Massachusetts

‘Manchester' Oscar Nominee, 20, Makes Stage Debut

Lucas Hedges -- the Brooklyn-born, breakout actor of film’s “Manchester by the Sea” -- makes his stage debut this week in MCC’s “Yen,” playing a sensitive teen left to care for his feral younger brother in a squalid U.K. council flat.

Hench and Bobbie, the main characters in playwright Anna Jordan’s thoughtful drama, have been largely abandoned by their fragile mother, who is cavorting around town with a boyfriend. The boys eagerly anticipate her rare visits, even though Maggie (Ari Graynor) is a drunk who can’t manage her own diabetes, let alone provide them any clothing.

To occupy time, the duo watch porn and purge aggression with video games they play on a big screen TV that is the focal point of the set (and pretty much the only furnishing in the place). For company, they have an unseen, but often-heard dog, Taliban -- so-named, Bobbie explains, “’Cos he’s vicious and he’s brown.”

It is concern for the dog’s welfare that brings a knock one-day from fresh-faced neighbor Jennifer (Stefania LaVie Owen, of TV’s “The Carrie Diaries”), a young Welsh girl, who has been observing activity in the apartment from her own home across the way.

Her arrival forces Hench (Hedges) to test the limits of his ability to move beyond the confines of his four walls. Jennifer’s late father called her “Yen,” and the pet name sums up what she represents to the boy: longing, to escape from his dead-end life, and foreign currency, which would give him the means to do so. 

Hedges, 20, is the son of screenwriter and director Peter Hedges (“What’s Eating Gilbert Grape”). Nominated for his turn as a Massachusetts teenager whose father dies early in the film, he is the youngest of this year’s Oscar contenders, in a supporting actor field that includes veterans Jeff Bridges and Michael Shannon.

He’s excellent here as a boy who copes with life by being prickly and snappish, but who is essentially introspective and caring underneath.

Justice Smith (“The Get Down,” on Netflix) is in a constant state of motion as Bobbie, the younger of the brothers, who has an ADHD-like disorder that’s never specified. Smith is a gifted actor, who makes us believe his storms of devotion and resentment are coming from the gut.
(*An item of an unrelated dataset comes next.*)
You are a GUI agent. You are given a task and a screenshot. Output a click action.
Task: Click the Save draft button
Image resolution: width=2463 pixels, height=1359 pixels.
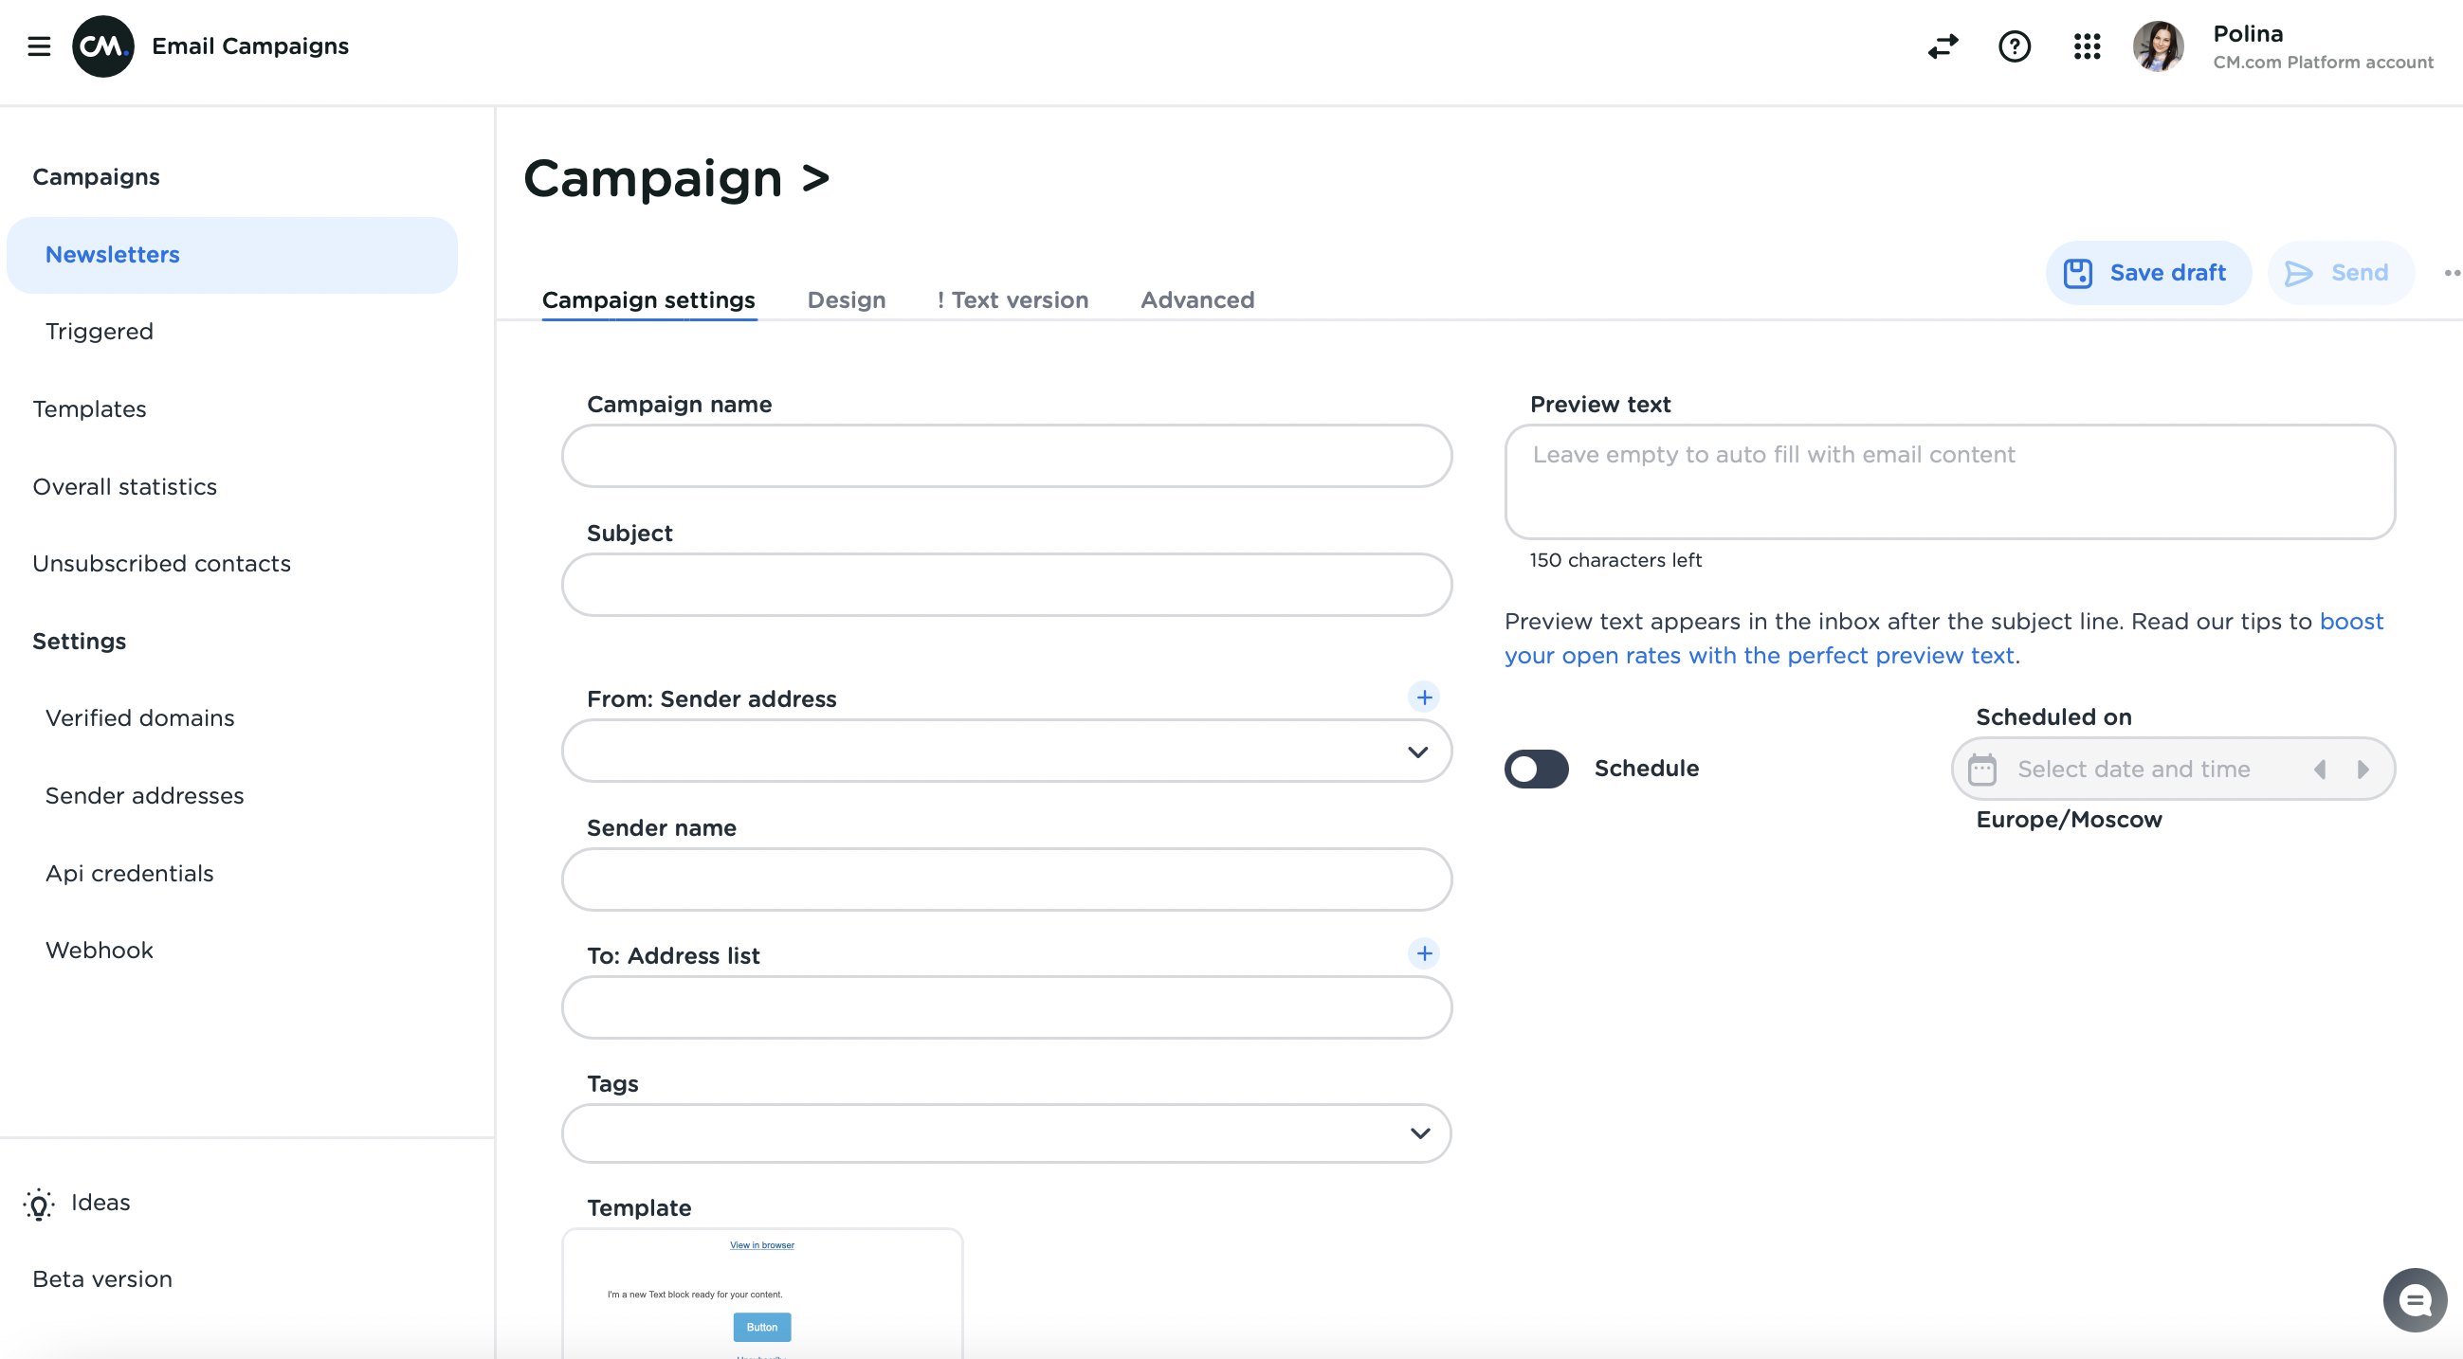(x=2147, y=272)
Bobbie’s adoration for his older, broken family members makes the climax of the two-act play, which might seem vague in lesser hands, thoroughly believable.

Graynor’s Maggie shows her bottomless neediness, without turning us against her. Owen, whose Jennifer is the only truly nice person in the whole piece, stands up for herself and calls out the boys for their bad behavior as necessary. When she suffers, and she will, it seems both genuine and painful.

“Yen,” through Feb. 19 at the Lucille Lortel Theatre, 121 Christopher St. Tickets: $49-$99. Call 212-352-3101.